TASK TO CARRY OUT: In the listing below, look for "computer" and copy every line that has it.

[DATA TO PROCESS — start]

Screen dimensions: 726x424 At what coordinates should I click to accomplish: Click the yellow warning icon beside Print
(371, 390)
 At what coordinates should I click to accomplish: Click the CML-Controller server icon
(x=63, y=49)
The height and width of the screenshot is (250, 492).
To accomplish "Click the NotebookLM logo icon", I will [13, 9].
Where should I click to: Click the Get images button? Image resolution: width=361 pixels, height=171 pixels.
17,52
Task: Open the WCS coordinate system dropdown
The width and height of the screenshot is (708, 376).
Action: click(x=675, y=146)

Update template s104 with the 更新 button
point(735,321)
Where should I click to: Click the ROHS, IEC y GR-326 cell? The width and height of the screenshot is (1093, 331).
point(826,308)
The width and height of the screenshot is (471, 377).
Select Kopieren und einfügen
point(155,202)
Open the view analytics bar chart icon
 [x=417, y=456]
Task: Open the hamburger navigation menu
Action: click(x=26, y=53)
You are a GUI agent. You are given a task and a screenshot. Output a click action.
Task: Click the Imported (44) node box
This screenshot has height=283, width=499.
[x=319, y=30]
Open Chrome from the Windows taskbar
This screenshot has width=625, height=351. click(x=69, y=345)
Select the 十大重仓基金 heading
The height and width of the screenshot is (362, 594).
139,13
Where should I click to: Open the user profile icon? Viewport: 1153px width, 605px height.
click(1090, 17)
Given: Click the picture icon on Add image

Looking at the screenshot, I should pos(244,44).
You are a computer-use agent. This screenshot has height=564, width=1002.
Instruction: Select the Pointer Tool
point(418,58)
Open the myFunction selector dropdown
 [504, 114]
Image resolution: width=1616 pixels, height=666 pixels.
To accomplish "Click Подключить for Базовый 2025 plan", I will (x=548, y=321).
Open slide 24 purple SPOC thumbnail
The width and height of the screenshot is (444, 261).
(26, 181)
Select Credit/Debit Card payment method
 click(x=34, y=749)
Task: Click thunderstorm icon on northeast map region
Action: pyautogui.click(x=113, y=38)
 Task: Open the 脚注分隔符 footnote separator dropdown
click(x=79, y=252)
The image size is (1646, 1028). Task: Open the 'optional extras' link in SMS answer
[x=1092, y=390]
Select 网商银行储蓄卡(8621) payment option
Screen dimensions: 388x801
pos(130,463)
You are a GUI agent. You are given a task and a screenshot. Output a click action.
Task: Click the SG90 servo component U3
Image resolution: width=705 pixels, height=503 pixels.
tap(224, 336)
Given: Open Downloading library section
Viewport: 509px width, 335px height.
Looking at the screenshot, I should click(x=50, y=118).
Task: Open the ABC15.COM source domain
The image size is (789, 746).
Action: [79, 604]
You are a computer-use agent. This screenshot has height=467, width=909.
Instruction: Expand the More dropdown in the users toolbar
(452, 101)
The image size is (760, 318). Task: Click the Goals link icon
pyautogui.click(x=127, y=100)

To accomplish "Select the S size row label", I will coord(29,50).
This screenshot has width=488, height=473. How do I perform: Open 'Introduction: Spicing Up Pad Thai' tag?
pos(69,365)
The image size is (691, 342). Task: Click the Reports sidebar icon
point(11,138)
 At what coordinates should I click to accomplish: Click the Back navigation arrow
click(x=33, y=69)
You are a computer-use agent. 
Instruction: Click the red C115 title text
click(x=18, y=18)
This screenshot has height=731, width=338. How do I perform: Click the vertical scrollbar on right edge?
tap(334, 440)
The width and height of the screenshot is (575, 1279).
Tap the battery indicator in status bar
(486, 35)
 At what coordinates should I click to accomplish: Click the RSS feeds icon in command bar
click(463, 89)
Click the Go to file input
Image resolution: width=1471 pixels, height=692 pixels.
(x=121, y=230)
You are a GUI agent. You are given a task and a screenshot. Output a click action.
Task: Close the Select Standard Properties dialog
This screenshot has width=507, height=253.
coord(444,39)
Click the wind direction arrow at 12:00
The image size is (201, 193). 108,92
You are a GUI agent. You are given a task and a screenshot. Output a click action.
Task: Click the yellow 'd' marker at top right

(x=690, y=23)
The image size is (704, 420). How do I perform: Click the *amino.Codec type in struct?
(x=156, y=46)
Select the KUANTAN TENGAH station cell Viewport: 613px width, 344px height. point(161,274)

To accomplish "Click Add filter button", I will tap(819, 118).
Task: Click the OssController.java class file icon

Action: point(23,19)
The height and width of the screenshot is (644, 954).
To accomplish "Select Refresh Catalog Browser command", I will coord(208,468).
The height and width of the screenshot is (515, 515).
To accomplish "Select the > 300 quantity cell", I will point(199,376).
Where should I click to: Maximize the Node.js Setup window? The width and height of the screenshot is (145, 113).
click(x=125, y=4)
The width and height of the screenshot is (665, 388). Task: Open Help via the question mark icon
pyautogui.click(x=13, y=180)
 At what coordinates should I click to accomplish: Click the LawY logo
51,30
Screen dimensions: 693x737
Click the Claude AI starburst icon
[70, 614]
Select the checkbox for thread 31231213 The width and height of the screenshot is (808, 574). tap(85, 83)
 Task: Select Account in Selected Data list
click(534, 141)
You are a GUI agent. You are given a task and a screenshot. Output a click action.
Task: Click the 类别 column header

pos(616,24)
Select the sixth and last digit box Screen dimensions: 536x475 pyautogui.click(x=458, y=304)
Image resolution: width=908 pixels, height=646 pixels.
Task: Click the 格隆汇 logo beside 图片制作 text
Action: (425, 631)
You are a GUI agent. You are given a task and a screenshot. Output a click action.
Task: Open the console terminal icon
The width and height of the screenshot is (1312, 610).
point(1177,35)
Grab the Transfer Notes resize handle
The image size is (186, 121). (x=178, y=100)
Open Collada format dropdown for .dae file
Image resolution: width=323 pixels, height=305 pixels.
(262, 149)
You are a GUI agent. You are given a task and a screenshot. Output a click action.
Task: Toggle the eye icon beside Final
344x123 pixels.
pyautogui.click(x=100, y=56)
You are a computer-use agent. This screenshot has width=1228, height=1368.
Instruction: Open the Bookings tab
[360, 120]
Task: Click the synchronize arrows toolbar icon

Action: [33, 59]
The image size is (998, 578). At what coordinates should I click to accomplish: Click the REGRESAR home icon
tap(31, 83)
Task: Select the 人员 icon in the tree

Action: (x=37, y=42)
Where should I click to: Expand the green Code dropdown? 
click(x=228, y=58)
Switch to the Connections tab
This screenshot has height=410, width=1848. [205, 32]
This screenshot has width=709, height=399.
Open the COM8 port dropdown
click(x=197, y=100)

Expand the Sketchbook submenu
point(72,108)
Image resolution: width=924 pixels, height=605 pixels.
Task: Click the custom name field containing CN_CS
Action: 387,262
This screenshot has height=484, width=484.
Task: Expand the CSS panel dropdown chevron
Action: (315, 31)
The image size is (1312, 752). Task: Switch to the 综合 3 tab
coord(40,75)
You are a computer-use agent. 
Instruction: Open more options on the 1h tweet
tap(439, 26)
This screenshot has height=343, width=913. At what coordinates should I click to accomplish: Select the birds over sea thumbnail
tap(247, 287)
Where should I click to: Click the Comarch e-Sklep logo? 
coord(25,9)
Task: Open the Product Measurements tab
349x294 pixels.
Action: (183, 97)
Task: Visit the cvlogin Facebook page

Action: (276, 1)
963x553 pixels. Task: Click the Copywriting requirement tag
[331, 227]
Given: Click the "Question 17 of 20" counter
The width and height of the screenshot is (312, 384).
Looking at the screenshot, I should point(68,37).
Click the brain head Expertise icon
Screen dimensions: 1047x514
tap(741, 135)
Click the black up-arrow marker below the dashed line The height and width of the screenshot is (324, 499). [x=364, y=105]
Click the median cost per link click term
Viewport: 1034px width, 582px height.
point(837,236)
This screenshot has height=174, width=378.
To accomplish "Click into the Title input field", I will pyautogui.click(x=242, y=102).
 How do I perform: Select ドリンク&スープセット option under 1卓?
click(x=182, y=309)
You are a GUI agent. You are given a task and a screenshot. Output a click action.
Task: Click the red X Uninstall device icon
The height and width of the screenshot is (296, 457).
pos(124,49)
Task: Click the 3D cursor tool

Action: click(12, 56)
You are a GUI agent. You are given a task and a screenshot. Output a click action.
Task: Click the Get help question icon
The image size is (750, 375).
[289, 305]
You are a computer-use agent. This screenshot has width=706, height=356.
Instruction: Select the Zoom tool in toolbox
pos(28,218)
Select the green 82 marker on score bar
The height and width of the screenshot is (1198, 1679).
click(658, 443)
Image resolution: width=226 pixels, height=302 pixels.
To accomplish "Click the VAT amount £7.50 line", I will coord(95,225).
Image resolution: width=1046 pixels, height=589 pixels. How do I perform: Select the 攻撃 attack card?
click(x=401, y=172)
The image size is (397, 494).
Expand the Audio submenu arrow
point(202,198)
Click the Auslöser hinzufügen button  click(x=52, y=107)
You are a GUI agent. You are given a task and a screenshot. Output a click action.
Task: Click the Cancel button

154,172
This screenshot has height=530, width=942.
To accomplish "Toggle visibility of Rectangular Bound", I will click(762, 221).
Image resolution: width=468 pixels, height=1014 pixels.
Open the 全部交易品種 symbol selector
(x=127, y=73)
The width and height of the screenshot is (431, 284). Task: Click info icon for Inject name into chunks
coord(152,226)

[DATA TO PROCESS — finish]

REPLY:
You are a computer-use agent. This screenshot has height=564, width=1002.
You are a computer-use agent. This screenshot has height=467, width=909.
You are a computer-use agent. 
You are a computer-use agent. This screenshot has width=1228, height=1368.
You are a computer-use agent. 
You are a computer-use agent. This screenshot has width=706, height=356.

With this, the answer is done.